Kurt scosse la testa. “Ogni accordo e trattato internazionale afferma che l’Iran non è uno stato con armi nucleari, e che gli è proibito diventarlo. Ma ciò non significa che non abbiano acquisito armi nucleari. Amy, dacci l’Iran, per favore.”

Sullo schermo apparve una nuova mappa – l’Iran. La mappa diede a Luke la sensazione di affondare. C’era stato, in Iran. Non era il suo posto preferito.

 

“Lo Stato Islamico dell’Iran è una teocrazia musulmana sciita. Sappiamo che covano l’ambizione di acquisire armi nucleari almeno dalla rivoluzione islamica del 1979.”

“Ma se avessero testato un’arma nucleare,” disse Susan, “noi lo avremmo saputo.” Era la prima volta che parlava dall’inizio della riunione.

“Bello, se fosse vero,” disse Kurt. “Ovunque nel mondo proliferano strutture di collaudo situate nelle profondità della terra – difficilissime da trovare e mappare.
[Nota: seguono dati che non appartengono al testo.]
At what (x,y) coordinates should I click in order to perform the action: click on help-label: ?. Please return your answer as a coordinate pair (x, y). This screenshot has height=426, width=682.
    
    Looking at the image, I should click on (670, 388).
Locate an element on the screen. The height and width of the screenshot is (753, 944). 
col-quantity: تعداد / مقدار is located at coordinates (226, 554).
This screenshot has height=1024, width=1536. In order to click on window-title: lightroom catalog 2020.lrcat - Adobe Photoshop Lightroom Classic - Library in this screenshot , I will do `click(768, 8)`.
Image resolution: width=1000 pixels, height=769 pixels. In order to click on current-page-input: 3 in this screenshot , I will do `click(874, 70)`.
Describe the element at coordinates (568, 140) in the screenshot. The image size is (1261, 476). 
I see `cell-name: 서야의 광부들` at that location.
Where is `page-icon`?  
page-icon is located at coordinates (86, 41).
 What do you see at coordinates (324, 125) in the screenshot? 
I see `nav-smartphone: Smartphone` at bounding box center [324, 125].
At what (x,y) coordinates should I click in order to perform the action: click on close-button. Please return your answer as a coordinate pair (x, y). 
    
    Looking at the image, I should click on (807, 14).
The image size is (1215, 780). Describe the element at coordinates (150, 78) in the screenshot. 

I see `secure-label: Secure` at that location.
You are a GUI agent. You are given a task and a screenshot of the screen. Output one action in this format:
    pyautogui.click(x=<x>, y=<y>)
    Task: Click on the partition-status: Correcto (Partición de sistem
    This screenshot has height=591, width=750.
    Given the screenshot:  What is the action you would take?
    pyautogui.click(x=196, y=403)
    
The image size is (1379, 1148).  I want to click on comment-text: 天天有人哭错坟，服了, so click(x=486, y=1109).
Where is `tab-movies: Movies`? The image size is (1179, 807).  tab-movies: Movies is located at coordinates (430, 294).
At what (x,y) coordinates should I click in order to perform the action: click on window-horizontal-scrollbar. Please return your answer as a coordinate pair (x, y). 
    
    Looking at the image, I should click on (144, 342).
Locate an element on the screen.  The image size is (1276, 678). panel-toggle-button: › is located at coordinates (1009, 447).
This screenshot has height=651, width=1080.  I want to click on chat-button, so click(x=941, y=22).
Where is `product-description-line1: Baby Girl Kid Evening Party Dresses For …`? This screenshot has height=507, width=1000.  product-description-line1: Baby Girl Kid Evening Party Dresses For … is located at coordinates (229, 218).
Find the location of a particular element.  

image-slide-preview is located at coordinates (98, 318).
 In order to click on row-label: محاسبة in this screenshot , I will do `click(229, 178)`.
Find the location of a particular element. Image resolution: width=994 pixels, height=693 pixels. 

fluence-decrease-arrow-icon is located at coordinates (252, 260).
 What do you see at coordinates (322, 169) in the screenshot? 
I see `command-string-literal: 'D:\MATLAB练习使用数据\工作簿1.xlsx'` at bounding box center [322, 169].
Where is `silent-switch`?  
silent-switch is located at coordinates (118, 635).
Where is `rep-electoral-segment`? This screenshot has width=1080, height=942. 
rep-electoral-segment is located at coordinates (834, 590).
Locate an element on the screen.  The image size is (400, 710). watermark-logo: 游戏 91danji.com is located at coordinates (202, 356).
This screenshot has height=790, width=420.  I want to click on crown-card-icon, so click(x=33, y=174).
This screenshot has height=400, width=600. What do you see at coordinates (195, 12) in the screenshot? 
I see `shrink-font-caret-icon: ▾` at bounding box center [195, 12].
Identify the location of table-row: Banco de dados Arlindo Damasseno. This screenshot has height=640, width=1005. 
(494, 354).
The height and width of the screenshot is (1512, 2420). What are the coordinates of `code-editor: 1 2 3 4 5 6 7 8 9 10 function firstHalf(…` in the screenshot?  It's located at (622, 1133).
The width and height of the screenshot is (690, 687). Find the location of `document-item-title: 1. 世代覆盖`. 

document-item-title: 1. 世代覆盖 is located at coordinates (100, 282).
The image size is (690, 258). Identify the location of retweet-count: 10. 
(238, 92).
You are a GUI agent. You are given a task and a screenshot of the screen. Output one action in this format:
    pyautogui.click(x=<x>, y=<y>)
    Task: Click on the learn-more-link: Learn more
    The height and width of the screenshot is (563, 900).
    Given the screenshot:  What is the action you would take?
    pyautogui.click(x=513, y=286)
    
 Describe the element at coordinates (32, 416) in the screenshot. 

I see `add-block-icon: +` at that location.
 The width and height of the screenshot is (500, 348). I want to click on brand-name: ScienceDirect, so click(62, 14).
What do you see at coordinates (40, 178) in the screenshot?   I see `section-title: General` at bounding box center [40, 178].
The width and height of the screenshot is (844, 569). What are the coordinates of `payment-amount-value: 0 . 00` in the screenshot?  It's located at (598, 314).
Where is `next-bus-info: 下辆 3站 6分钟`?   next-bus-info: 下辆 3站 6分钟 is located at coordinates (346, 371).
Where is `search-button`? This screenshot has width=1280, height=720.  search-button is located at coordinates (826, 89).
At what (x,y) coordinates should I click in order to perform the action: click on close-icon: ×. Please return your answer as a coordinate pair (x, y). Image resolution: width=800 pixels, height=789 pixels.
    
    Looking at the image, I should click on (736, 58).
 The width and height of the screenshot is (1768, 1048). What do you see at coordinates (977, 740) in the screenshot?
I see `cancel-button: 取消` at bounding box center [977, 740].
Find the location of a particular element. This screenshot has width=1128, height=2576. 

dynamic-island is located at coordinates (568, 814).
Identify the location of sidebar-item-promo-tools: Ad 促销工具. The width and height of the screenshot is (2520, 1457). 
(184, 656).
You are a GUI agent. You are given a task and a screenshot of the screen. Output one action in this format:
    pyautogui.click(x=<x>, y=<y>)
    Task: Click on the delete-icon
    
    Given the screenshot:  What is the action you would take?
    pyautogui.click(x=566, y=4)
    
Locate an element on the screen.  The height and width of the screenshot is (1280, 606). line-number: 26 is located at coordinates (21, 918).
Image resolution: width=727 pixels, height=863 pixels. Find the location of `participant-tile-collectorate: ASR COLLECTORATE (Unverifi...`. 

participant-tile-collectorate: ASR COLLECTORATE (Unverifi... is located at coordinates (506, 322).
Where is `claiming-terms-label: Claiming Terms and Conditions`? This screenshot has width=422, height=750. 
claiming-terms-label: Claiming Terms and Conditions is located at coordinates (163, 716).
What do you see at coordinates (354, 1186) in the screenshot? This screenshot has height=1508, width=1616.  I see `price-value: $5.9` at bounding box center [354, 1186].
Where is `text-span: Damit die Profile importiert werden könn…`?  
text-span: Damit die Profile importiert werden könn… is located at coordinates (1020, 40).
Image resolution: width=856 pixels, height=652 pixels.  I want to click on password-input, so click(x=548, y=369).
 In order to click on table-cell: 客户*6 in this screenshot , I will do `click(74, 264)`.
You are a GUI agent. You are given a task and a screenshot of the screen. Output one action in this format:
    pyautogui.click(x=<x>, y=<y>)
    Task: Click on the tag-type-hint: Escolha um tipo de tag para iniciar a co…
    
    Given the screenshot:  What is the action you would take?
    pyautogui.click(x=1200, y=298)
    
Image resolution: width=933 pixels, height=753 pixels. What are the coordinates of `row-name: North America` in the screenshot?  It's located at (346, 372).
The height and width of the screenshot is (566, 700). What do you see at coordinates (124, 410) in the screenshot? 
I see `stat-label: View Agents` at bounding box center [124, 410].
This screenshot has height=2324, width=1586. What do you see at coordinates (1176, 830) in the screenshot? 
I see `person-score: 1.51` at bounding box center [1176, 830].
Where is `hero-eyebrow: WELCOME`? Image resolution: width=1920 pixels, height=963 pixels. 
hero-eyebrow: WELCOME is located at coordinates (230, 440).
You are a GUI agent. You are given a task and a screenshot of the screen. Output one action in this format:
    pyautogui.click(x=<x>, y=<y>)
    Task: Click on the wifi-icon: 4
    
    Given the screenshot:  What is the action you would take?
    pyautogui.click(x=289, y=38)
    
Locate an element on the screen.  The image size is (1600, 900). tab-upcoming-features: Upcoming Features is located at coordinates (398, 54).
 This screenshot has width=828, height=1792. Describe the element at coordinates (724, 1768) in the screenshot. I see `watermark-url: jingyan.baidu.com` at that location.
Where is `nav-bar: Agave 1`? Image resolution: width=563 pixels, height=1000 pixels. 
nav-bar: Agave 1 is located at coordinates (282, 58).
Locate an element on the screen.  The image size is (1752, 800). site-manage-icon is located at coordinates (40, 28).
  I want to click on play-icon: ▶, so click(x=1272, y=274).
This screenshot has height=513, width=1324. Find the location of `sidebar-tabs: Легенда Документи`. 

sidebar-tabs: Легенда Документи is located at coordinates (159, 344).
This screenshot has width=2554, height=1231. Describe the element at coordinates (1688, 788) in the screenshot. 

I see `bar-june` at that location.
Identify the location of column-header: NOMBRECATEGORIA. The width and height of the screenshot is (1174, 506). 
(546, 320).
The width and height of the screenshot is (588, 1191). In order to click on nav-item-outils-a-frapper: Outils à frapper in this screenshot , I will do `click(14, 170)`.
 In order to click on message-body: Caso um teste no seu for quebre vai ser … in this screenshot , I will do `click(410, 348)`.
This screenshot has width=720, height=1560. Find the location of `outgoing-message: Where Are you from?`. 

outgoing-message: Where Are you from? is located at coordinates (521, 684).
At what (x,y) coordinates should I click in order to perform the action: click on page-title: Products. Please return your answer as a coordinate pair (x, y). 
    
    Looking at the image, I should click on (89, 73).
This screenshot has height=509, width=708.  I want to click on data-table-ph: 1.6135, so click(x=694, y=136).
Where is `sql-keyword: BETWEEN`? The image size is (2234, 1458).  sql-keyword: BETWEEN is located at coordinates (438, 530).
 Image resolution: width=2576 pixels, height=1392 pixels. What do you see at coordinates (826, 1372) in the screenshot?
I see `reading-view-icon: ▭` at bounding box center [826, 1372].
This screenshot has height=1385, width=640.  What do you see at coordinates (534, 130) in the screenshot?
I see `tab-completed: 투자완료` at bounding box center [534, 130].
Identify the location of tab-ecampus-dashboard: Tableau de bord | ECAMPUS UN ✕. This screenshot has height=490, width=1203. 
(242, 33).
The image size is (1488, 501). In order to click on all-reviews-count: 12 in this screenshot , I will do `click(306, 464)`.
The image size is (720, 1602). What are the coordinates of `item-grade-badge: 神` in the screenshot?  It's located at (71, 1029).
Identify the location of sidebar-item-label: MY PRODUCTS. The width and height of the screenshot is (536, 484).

Sistemi avanzati di rilevamento radioattivo possono dar conto delle radiazioni rilasciate nell’atmosfera, fino a pochissime quantità. Possiamo combinare questo con la nostra capacità di misurare la forza e la direzione dei venti dominanti, e determinare con una certa accuratezza da dove proviene la radiazione. Ma quando dico con una certa accuratezza, quello che voglio dire è nel raggio di molte centinaia di miglia. Data la prossimità dell’Iran al Pakistan – noto e accettato stato con armi nucleari – è difficile individuare la fonte di una radiazione e dire con certezza che si tratta dell’Iran.”

“Ma quei test presentano alterazioni sismiche,” disse Susan. “Praticamente sono come terremoti.”

Kurt annuì. “Ed è questo a rendere l’Iran doppiamente gravoso. È uno dei posti più sismicamente attivi del pianeta. Lì i terremoti sono comuni, e di frequente devastanti. Il disastro più recente è occorso nel 2003, quando un terremoto di magnitudine 6.6 ha ucciso almeno ventitremila persone nella città di Bam. Ma disastro a parte, in Iran l’attività sismica è quasi costante. La monitoriamo su base quotidiana. Tendere l’orecchio in cerca di un rimbombo sotterraneo in Iran è come tendere l’orecchio in cerca delle acque che si infrangono sulla spiaggia. Succede di continuo.”

“Cosa stai dicendo, Kurt?” disse Susan. “Dillo e basta.”

“L’Iran potrebbe costruire e testare armi nucleari,” disse Kurt. “E noi potremmo non scoprirlo.”

Istantaneamente, a Luke venne in mente un’idea. Era solo una, tra quelle cose. C’è una domanda, e la testa ti consegna la risposta. La risposta non ti deve piacere per forza, ma eccotela davanti.

“Perché non ci mandiamo una squadra di infiltrazione sotto copertura?” disse. “Potrebbero entrare e scoprire se si tratta di un bluff oppure no. Se non è un bluff, scoprono l’ubicazione delle testate nucleari e chiamano un raid aereo.”

In effetti, non aveva riflettuto bene sull’interno piano, ma una volta detto ad alta voce, riusciva a vederne la saggezza.

“Non abbiamo le persone adatte necessarie per uno schieramento del genere,” disse un uomo in uniforme. “Ci vorrebbero settimane o persino mesi…”

“Generale, devo dissentire,” disse Luke. “Ce le abbiamo, le persone adatte. La mia organizzazione, lo Special Response Team, è pronta.”